### Activity list
(a) Answer these questions about the games writing roundup:
(i) What have some of the survivors done to protect themselves from harassment?
(ii) How many days of critical writing does the roundup cover?
(iii) Which game does the writer want to play with as few clicks as possible?
(b) Retype the games writing roundup from "Some of the survivors" up to and including "survivors. Believe survivors.".
(c) Translate this sentence from the games writing roundup into Spanish: "Some of the survivors have since deactivated their accounts to protect themselves from harassment."

### Document extract
:::
There’s no shortage of essential, boundary-pushing critical games writing these days, and that’s no less true this week. I’ve said before that it’s a pleasure and a privilege to curate this work, and I mean that.

(Content Notifications: physical/emotional/sexual abuse)

I had a series of links prepared pointing to some of the Twitter posts women and people of other marginalized identities in games have come forward with concerning the abuse they and others have experienced at the hands of influential figures in the games industry. I was going to ask readers to read these stories, if they could, before going forward.

Some of the survivors have since deactivated their accounts to protect themselves from harassment.

Lots of well-meaning people ask how marginalized voices, people, and communities can be included in games and gaming. Fewer ask how to retain the people that are already there, and how to stand up to the people pushing them out of games in the first place.

Listen to women. Believe women. Listen to survivors. Believe survivors.

For some practical advice beyond that, here’s a good starting point.

This Week in Videogame Blogging is a roundup highlighting the most important critical writing on games from the past seven days.

Against Empires

Speaking out against abusers and predators in the games industry has been a focal point this week, but that also isn’t the only reckoning that’s needed. Three authors this week all look at stories and trends of abuse, under-representation, and exploitation in the industry, reflecting on where we’re at, what work needs doing, and the way things could be if those with power and influence are pushed to commit to doing that work.

“While the open worlds of Minecraft and Roblox are sometimes touted as an opportunity for children to learn programming skills and develop an aesthetic sensibility, they have also become indoctrination into entrepreneurship for children, shaping their creativity and passion before they have enough life experience to know the alternatives or the consequences of it.”

Taking Space

A trio of writers this week all describe how space is being made/taken/reclaimed in games and play communities for marginalized and or under-represented groups of people. I’m glad people are pushing back on all this Dad Build stuff. I can’t remember ever needing specifically gendered language for wanting to play Diablo II with as few clicks as possible.

“The Wine Aunt sneers at the “Dad Build” talk, Dadification, and the burgeoning someday-Dads who are already upset when they’re not exclusively catered to, when marginalized non-Dads dare to ask for inclusion in this hobby, in more thoughtful ways than they clamored for a new Mass Effect 3 ending.”
:::
### Data
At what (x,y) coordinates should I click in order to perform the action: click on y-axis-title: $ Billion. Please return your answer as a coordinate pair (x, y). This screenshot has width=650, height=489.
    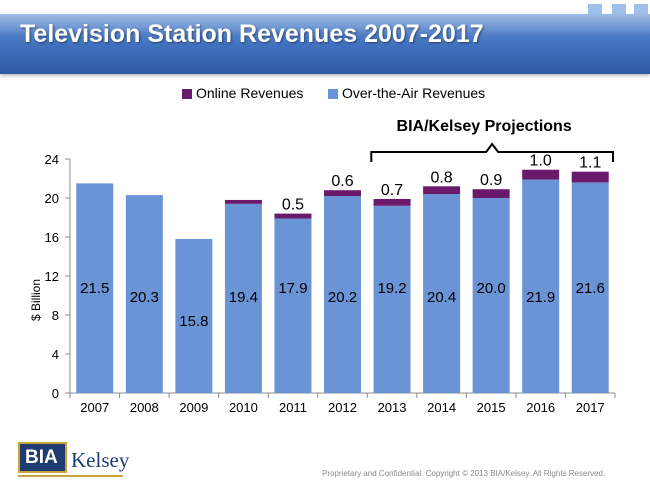
    Looking at the image, I should click on (36, 300). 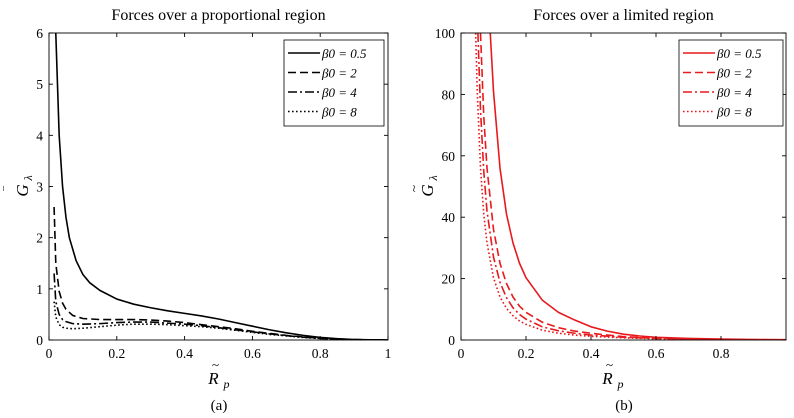 I want to click on x-tick-label: 1, so click(x=388, y=354).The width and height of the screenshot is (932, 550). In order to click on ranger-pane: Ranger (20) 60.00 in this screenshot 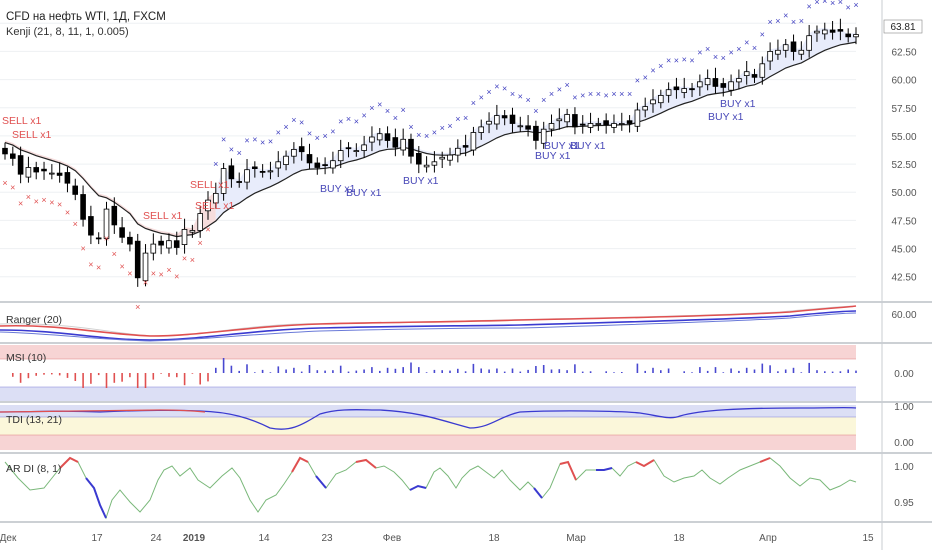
:::
### Results for the exercise
(a)
(i) They have deactivated their accounts.
(ii) The past seven days.
(iii) Diablo II.

(b)
Some of the survivors have since deactivated their accounts to protect themselves from harassment.

Lots of well-meaning people ask how marginalized voices, people, and communities can be included in games and gaming. Fewer ask how to retain the people that are already there, and how to stand up to the people pushing them out of games in the first place.

Listen to women. Believe women. Listen to survivors. Believe survivors.

(c) Algunas de las personas sobrevivientes han desactivado desde entonces sus cuentas para protegerse del acoso.